• Supplied records
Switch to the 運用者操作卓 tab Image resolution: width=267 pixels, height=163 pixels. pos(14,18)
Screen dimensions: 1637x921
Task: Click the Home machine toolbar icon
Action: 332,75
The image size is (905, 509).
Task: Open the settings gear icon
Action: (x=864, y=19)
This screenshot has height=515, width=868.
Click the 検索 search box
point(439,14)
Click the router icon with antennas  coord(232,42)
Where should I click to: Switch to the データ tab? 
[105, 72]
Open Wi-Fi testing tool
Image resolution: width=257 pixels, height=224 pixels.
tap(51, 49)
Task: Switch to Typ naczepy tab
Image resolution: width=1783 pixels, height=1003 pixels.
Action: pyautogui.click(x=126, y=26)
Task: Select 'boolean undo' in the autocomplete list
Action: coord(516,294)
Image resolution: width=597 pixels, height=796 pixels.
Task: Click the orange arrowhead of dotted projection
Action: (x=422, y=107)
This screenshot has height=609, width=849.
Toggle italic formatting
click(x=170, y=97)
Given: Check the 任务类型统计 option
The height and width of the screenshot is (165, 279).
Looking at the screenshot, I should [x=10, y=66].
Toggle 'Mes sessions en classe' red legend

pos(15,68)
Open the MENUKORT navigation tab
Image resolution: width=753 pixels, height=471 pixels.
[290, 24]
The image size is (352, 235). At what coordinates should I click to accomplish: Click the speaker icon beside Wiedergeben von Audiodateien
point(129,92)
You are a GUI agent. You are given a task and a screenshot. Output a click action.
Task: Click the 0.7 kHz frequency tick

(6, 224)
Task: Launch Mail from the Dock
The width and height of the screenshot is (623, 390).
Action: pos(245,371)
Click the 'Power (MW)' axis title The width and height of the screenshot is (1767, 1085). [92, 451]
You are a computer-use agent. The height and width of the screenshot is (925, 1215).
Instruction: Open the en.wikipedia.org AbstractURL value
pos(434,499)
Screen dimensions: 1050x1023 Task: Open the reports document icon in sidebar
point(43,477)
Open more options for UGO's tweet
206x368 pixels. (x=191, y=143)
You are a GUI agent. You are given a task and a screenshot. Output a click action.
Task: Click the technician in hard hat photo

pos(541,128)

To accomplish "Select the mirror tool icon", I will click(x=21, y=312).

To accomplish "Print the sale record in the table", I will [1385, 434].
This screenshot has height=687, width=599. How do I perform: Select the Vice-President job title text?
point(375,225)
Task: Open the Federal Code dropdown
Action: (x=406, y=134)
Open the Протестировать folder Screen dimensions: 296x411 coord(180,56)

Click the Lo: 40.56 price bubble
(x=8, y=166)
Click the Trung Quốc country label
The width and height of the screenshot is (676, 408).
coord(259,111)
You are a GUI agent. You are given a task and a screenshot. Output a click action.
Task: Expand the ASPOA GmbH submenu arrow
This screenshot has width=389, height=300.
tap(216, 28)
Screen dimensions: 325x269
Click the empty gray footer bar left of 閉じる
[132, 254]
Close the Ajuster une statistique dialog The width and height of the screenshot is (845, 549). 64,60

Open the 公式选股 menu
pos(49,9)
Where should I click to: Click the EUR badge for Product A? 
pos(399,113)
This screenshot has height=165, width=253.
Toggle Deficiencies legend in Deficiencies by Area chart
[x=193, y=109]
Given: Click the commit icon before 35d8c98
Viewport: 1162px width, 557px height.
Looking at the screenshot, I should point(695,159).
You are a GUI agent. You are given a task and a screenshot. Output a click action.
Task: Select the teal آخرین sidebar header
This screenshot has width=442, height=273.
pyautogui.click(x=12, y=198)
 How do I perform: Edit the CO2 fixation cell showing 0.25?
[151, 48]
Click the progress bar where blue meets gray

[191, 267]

• Direction
Which lines of the listing above contain the string "legend", with case counting? Pick out each such line and copy it in full.

• Exercise solution
Toggle 'Mes sessions en classe' red legend
Toggle Deficiencies legend in Deficiencies by Area chart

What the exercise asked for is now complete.